### Exercise set
1. From the passage on financial statements below, list every kind of operating expense it names.
2. Carry on the passage on financial statements below, starting right after its final sentence.

### Extract to read
The main source of income of a business concern is sales, and for the profiteering service-oriented organization is the income received from service rendered.

Besides these, other incomes are interest received on investment, profit or sale of assets, etc.

Expenditures mean merchandise purchase of a particular period and operating expenses of a particular period such as administrative expenses, selling and distribution expenses, and other expenses.

Owner’s equity statement

The statement which is prepared to show changes of owner’s equity for a particular period is called the owner’s equity statement.

In this statement, the profit of a particular period is added with the beginning capital of that period and loss, if any, drawings are deducted for ascertaining the ending capital of that particular period.

Balance sheet

A balance sheet is prepared at a particular date to know the financial position of a company of that particular date. The ledger account balances that remain after the preparation of income statements are assets, liabilities, and capital.

The statement which is prepared on the end day of an accounting period with assets, liabilities, and owner’s equity is called a balance sheet. The balance sheet is called the statement of financial position.

Cash flow statement

In the present day, the cash flow statement is considered as an important part of financial statements.

Incorporate business organizations, preparation of cash flow statement is mandatory.

### Provided data
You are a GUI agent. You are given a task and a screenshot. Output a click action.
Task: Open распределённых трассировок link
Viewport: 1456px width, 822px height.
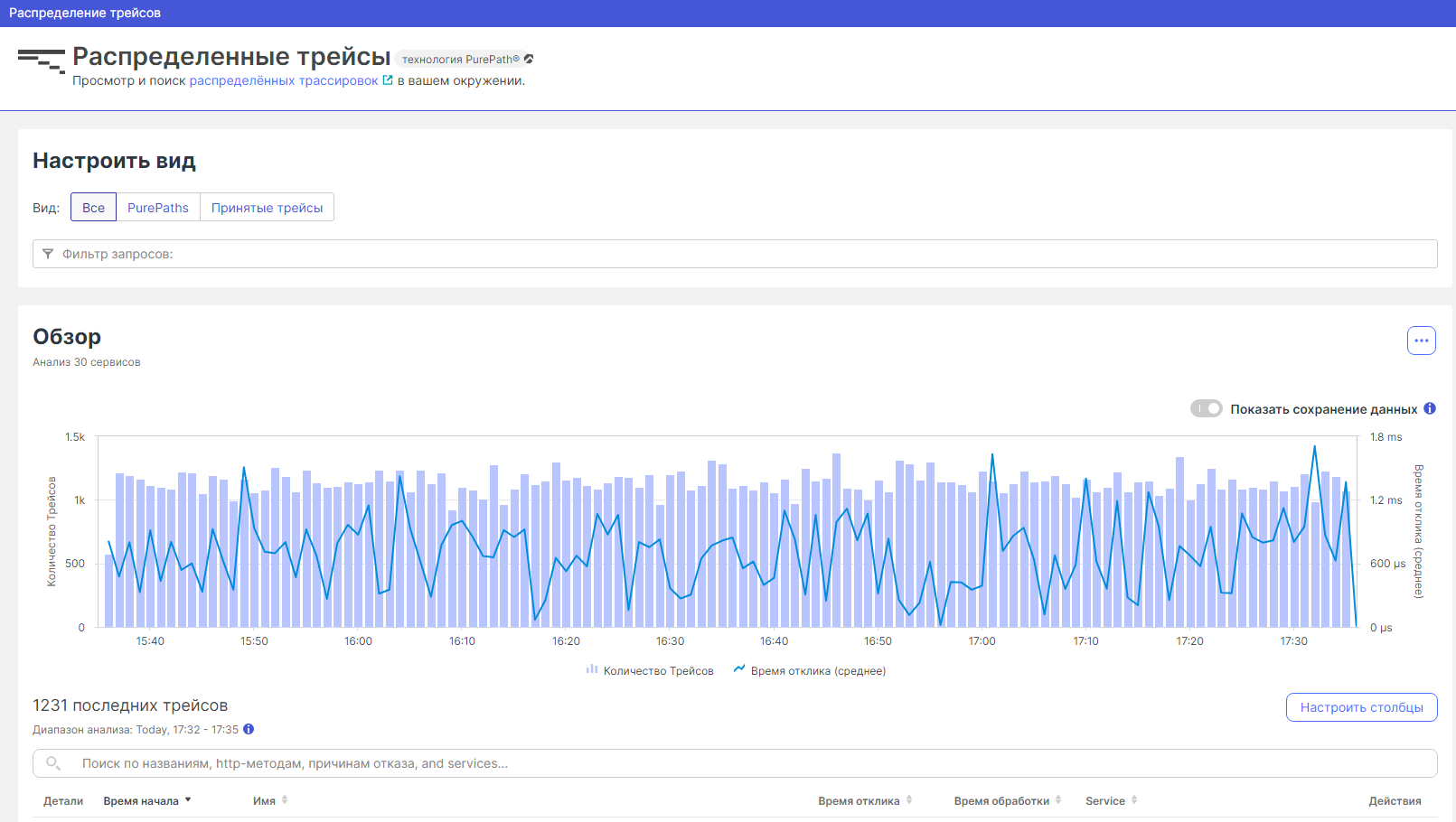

### Final answers
1.
Administrative expenses
Selling and distribution expenses
Other expenses

2.
The statement, which is prepared to show cash inflow and cash outflow for a particular period, is called the cash flow statement.

Elements of Financial Statements

  1. Asset: Assets are the resource owned by a business; for example, cash, land, furniture, and equipment.
  2. Drawing: Drawing is the withdrawal of cash or other assets from a business for the personal use of the owner. For example- Cash drawing. Goods drawing.
  3. Liability: Liability is the creditorship claim on total assets. For Example- Accounts payable, Salary payable, and Rent payable.
  4. Owner’s equity: owner’s equity is the ownership claim on total assets. For example- Capital, Additional Investment.
  5. Owner’s Equity Statement: Owner’s Equity Statement summarizes the changes in owner’s equity for a specific period.
  6. Shareholder’s Equity: The owners’ interest in a corporation is called shareholder’s equity.
  7. Accounts Receivable: Account Receivables are amounts due from customers for goods or services solid on credit services already provided, Accounts Receivables are oral promises of the purchases to pay for goods and services sold.
  8. Accounts Payable: Amounts owed to customers for goods or services purchased on credit.
  9. Cash Flows Statement: A Cash flows statement provides information about the cash inflows and outflows for a specific period.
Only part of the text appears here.